At five o'clock Surefoot made an exasperating discovery: he was strolling in Whitehall when he saw a newspaper placard: "Wanted Murderer's Secret Hiding Place." He bought a paper and saw, conspicuously displayed on the front page, a long paragraph headed: "Secret Chamber in Hervey Lyne's House." Surefoot swore softly and read on:

"This afternoon Inspector Smith of Scotland Yard, accompanied by a number of detectives, made a further search of the house of Hervey Lyne—the victim of the Regent's Park murder. The police remained on the premises for some time. It is understood that in the course of their investigations a little room, which they had previously overlooked, was discovered and entered, and unmistakable evidence secured that this secret chamber had been used as a hiding place by the servant Binny, for whom the police have been searching...."

Surefoot Smith read no further. It was a waste of time wondering who had given away the information to the Press. Possibly some young detective who had been engaged in the search and who was anxious to pass on this sensational discovery. To bring home this indiscretion was a matter that could be left till later. In the meantime Binny knew if he were to read the newspapers.

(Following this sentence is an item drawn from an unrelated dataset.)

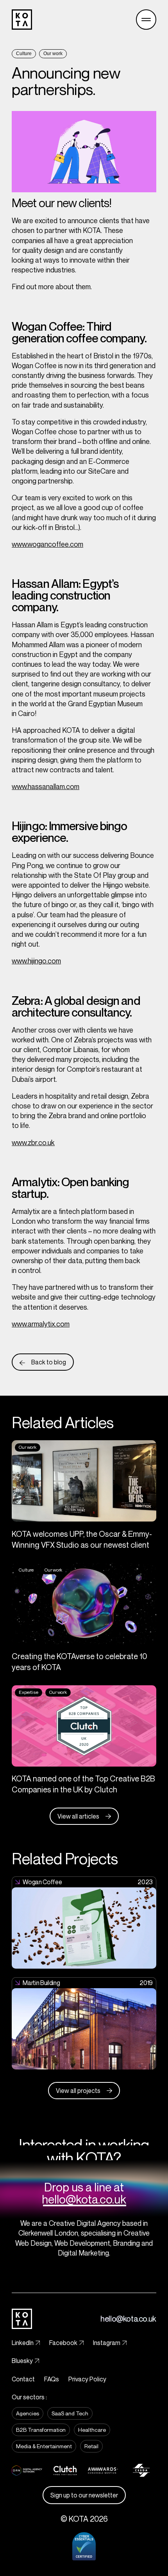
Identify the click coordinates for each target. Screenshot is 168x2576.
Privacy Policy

Oddly enough, Binny did not see the paragraph, and had already made up his mind as to the course he would pursue.

At eight o'clock that night Surefoot called at Mary Lane's hotel and escorted her to the plain but very comfortable lodgings he had secured for her.

He had a talk with the inspector on duty, but asked for no guard. She was safe. Binny would be a bold man to show himself abroad, and he certainly would not walk into a police station.

At half-past nine that night Surefoot returned to Scotland Yard and read the reports which had come in. The boat train from Liverpool Street had been carefully combed. There was no sign of Binny or anybody who might have been Binny. Every passport had been examined before the train pulled out and, as an act of precaution, the railway platform had been cleared of friends who had gathered to see off the passengers before the officer in charge had given the station master the "All right."

A similar course was being followed at Waterloo, where the police were watching and searching the trains for Havre. It was too early to hear from the sea ports.

Binny was an expert chauffeur. It was hardly likely that he would get out of London by train if he intended leaving London.